*EXTRACTED TEXT*.
United States District Court, N.D. Mississippi, Aberdeen Division

June 21, 2017




         Plaintiff filed this Declaratory Judgment Action on January 15, 2016. Plaintiff has since filed two motions for summary judgment. The Court finds as follows:

         Factual and Procedural Background

         This matter arises from twelve separate complaints and twelve separate cross-complaints from twelve separate underlying civil actions filed in the Circuit Court of Oktibbeha County, Mississippi. All but two actions have been compromised or settled in the underlying state court suit. Employers Mutual Casualty Company (EMC) filed two motions for summary judgment. The first motion seeks a declaration as to whether EMC must provide coverage for claims made by Brytni West and Dustin Carley against the insureds, Jason Littrell and Littrell Construction, Inc (Littrell).[1] The second motion for summary judgment seeks a declaration as to whether EMC must provide coverage to Littrell for claims made by D.L. Acton Construction Company (“DLA”) in its ancillary cross complaints filed in the underlying actions.[2] DLA has responded to both motions, arguing that EMC should provide coverage to Littrell as to the underlying Carley and West complaints as well as their own underlying complaint. However, the Defendant insureds, Jason Littrell and Littrell Construction, Inc. have not responded.

         The West Complaint and the Carley Complaint both allege that separate Defendants, DLA and Bragan Properties, through their various entities, constructed multifamily dwellings that were “defective, inadequate, and negligent [in] design and construction.” These dwellings comprised of three story apartment buildings with outdoor wooden decks on the front and rear of the dwellings. The complaints allege that Littrell, who served as subcontractor for DLA, built the decks with “undeniable knowledge” that college students would be residing in the properties, and that the decks would be natural gathering spots. However, the complaints allege that these decks were attached to the building structure using only nails, “instead of the more common and safer alternative of bolts.” Further, West alleges that “the decks were nailed only to press board or [oriented strand board], and not to a solid piece of wood, ” and that no flashing was installed, which purportedly allowed water to damage what West claims to be the “already structurally weak deck and its attachment to the building.” The Carley Complaint alleges that the property owners and managers had actual notice of the unstable nature of the decks.

         The West Complaint alleges that the “gradual, but continual weakening finally hit a breaking point on or about November 22, 2014, ” when the deck collapsed, causing everyone standing on the deck to free-fall before crashing down on the broken deck onto cars parked below. Regarding injuries sustained in the fall, West and Carley made claims against Littrell for negligence, breach of warranty, misrepresentation, fraud, and fraudulent concealment, products liability, and wanton, gross and/or intentional conduct.

*PROVIDED MATERIAL*.
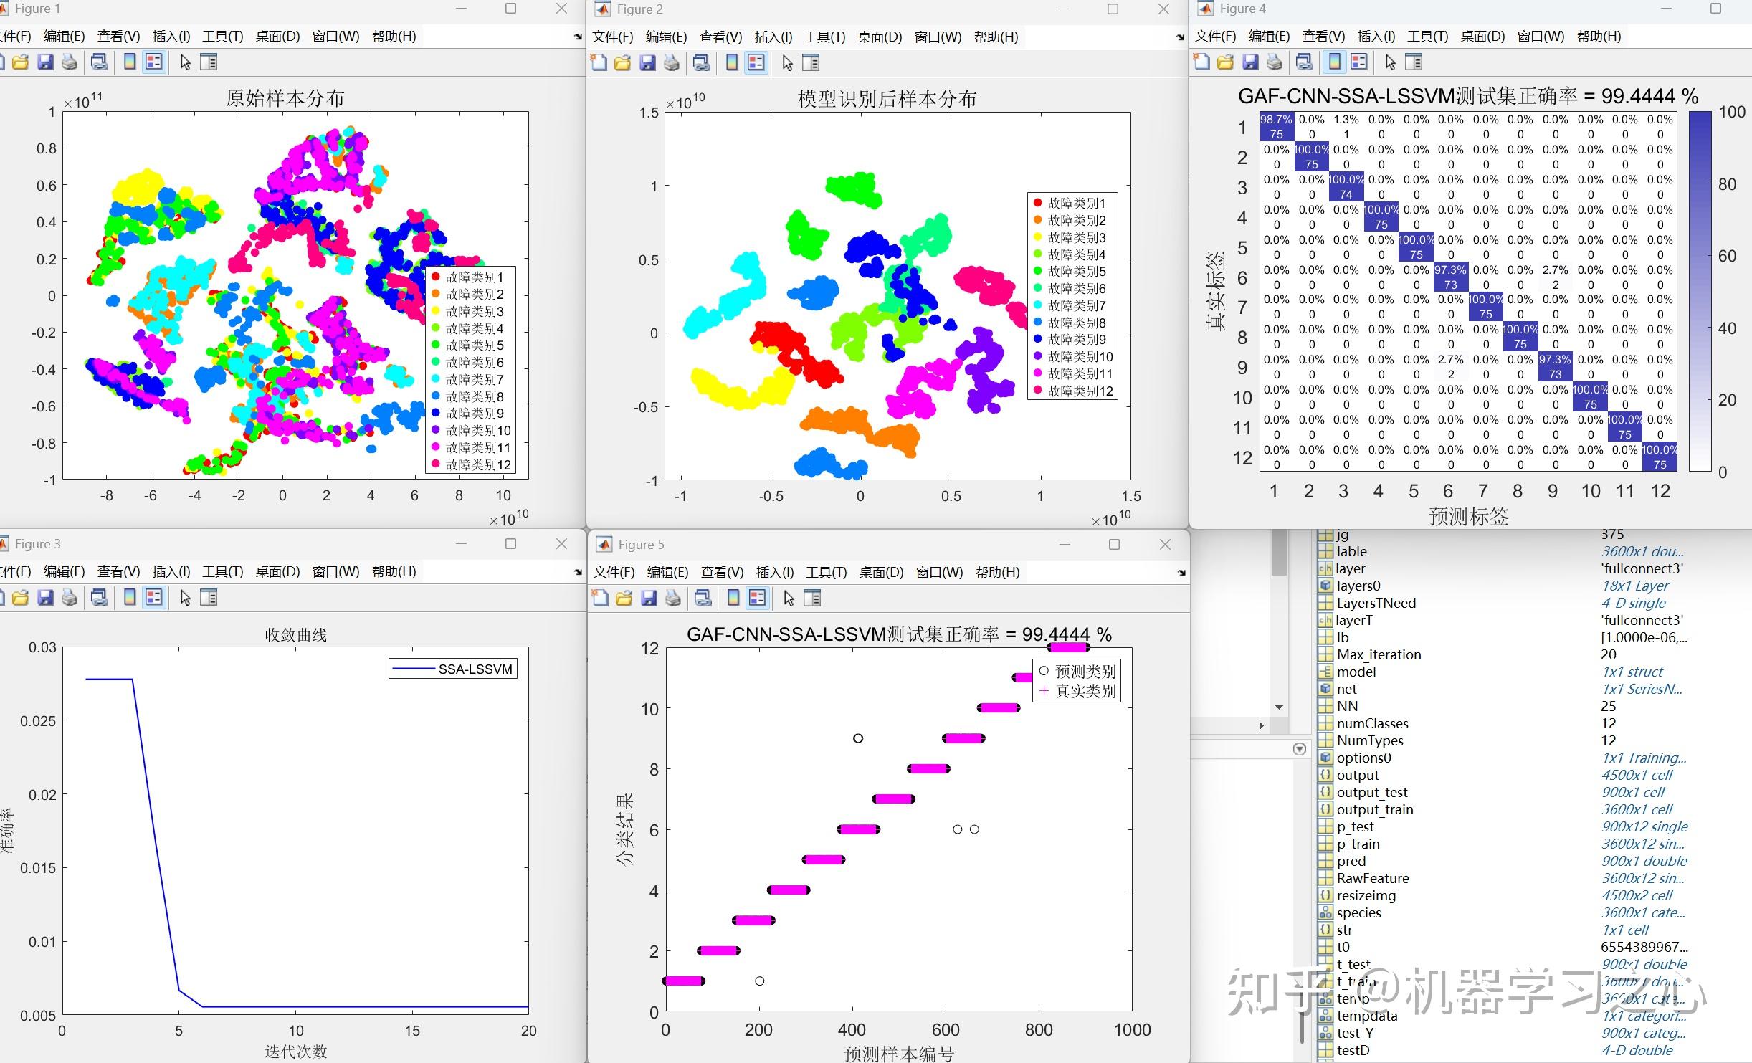The image size is (1752, 1063).
Task: Open the model struct variable in workspace
Action: click(1357, 671)
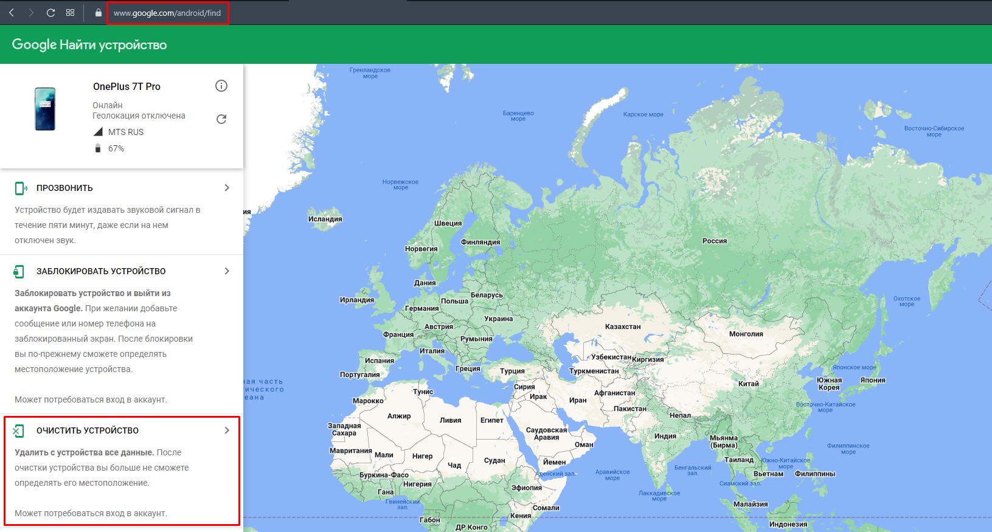
Task: Select ПРОЗВОНИТЬ to ring the device
Action: coord(64,188)
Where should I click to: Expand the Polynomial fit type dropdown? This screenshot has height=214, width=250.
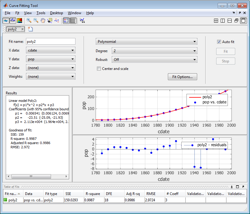click(x=146, y=42)
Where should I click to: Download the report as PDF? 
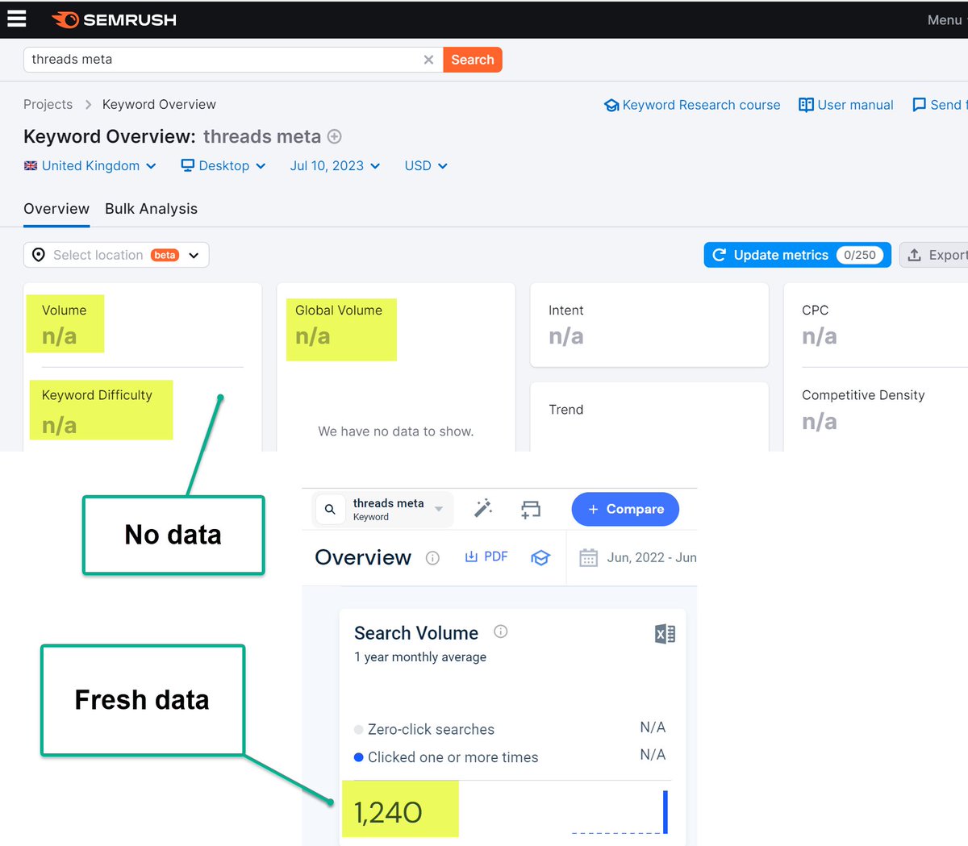(486, 556)
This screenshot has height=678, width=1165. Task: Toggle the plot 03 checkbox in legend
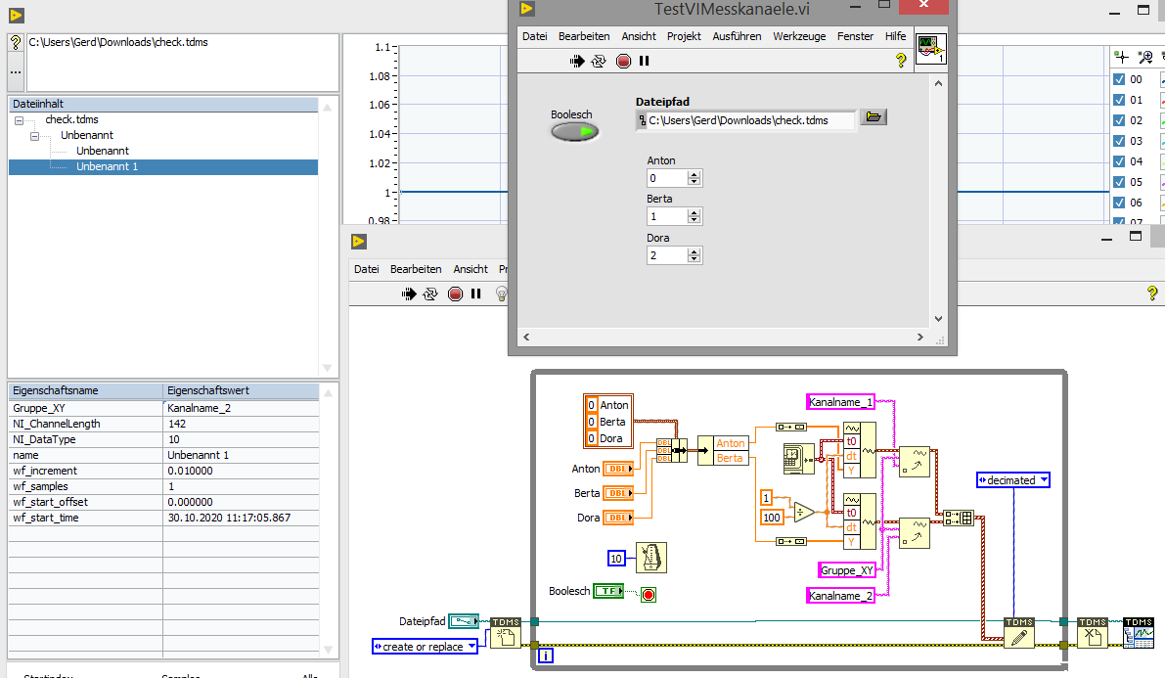click(1119, 141)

*EXERCISE INSTRUCTIONS*.
A - According to the court opinion, how does West say water came to damage the deck?
B - Swap "deck" for "balcony" in the court opinion and write out the passage that begins at the words "The West Complaint alleges" and stops after "and/or intentional conduct.".

*SOLUTIONS PER TASK*.
A - West alleges that no flashing was installed on the deck. That purportedly let water damage what West calls the "already structurally weak deck and its attachment to the building."

B -
The West Complaint alleges that the “gradual, but continual weakening finally hit a breaking point on or about November 22, 2014, ” when the balcony collapsed, causing everyone standing on the balcony to free-fall before crashing down on the broken balcony onto cars parked below. Regarding injuries sustained in the fall, West and Carley made claims against Littrell for negligence, breach of warranty, misrepresentation, fraud, and fraudulent concealment, products liability, and wanton, gross and/or intentional conduct.